Dans notre étude sur la bataille de Denain[1], nous avons montré les extrémités où la France fut réduite de 1709 à 1712, l’acharnement d’ennemis ardens dans leur passion, pleins de confiance dans leur force, enivrés de leur succès jusqu’à l’imprévoyance. On a vu naître et mûrir le projet de couper la ligne d’opération du prince Eugène, l’application de Villars à guetter le moment propice pour l’exécution, enfin comment cette manœuvre, habilement combinée, avait été heureusement accomplie. Il nous reste à exposer quelle avait été la conduite diplomatique de nos affaires avant Denain, et quelles furent les conséquences politiques de cette journée.

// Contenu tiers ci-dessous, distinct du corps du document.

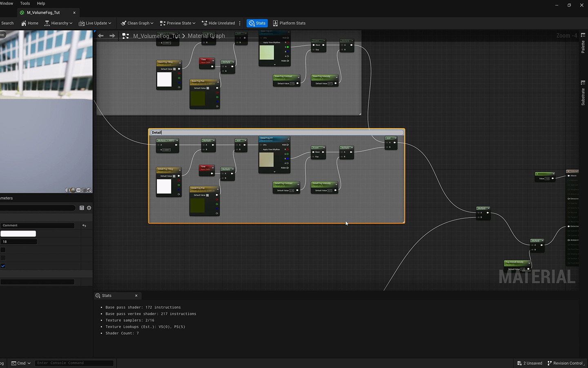Select the sphere preview mesh icon

click(x=73, y=190)

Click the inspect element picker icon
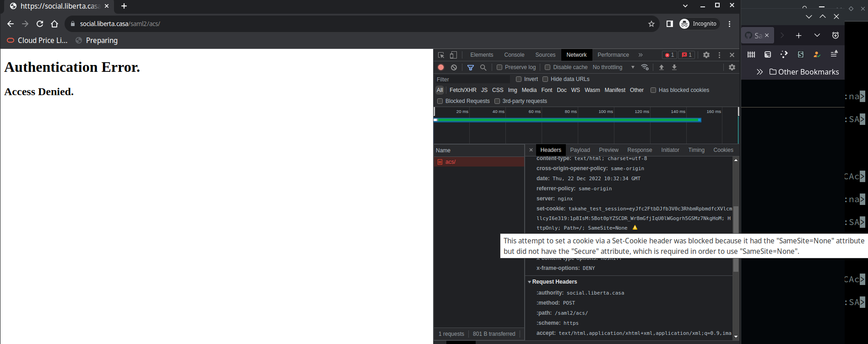pyautogui.click(x=441, y=55)
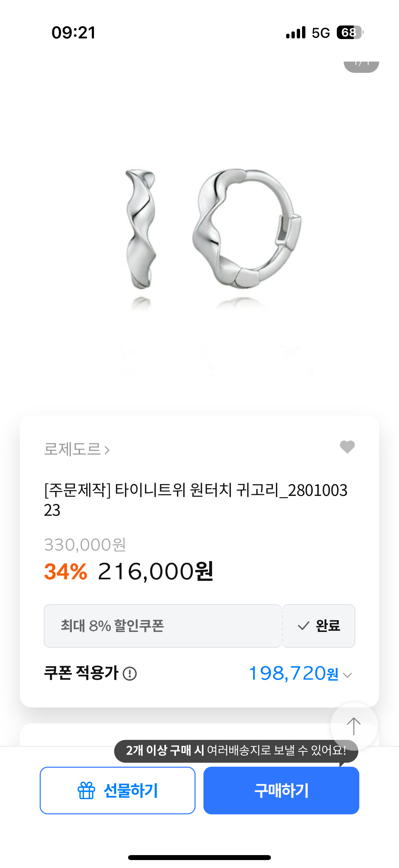Tap the battery indicator in status bar
Screen dimensions: 399x868
tap(350, 33)
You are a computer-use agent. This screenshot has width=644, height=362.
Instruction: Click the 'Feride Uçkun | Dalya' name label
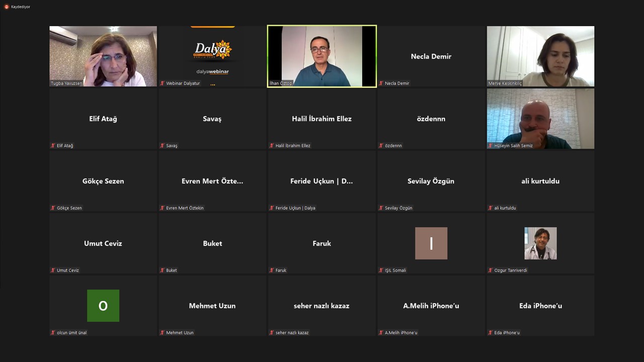295,208
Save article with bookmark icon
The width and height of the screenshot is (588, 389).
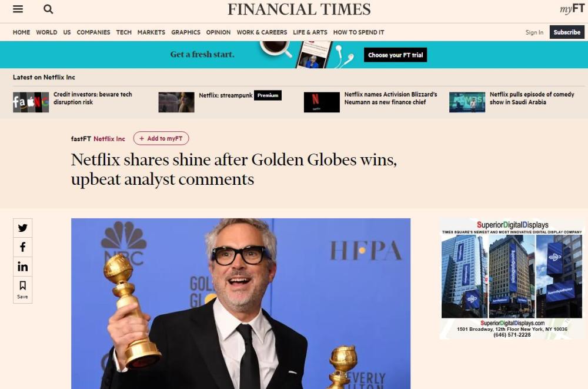tap(22, 290)
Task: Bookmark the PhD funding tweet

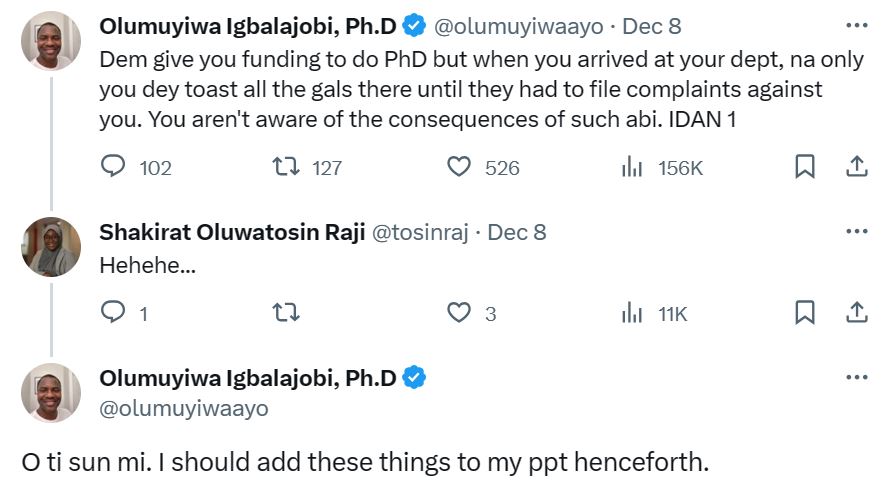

Le ministère tory avait été amené par la nécessité de sa situation à désirer la paix. La reine Anne y cherchait la satisfaction de n’avoir plus besoin des Marlborough, et la nation anglaise y trouva l’avantage plus sérieux de conclure un traité favorable à ses vrais intérêts. Dans cette conclusion de la guerre de la succession d’Espagne, le cabinet anglais déploya ce grand esprit politique qui a fait depuis à l’Angleterre une si large part d’influence dans les affaires européennes. De la paix d’Utrecht, ménagée par les tories, date, à vrai dire, la prépondérance de l’Angleterre. Le cabinet tory fut renvoyé violemment en 1714, mais les whigs respectèrent le traité d’Utrecht, et en firent le point de départ de leur politique nouvelle et rajeunie. C’était la plus vaste négociation qui eût été ouverte depuis la paix de Westphalie. Il s’agissait encore de régler l’équilibre des puissances, de remanier la carte des états européens de

  1. Voyez la Revue du 1er octobre.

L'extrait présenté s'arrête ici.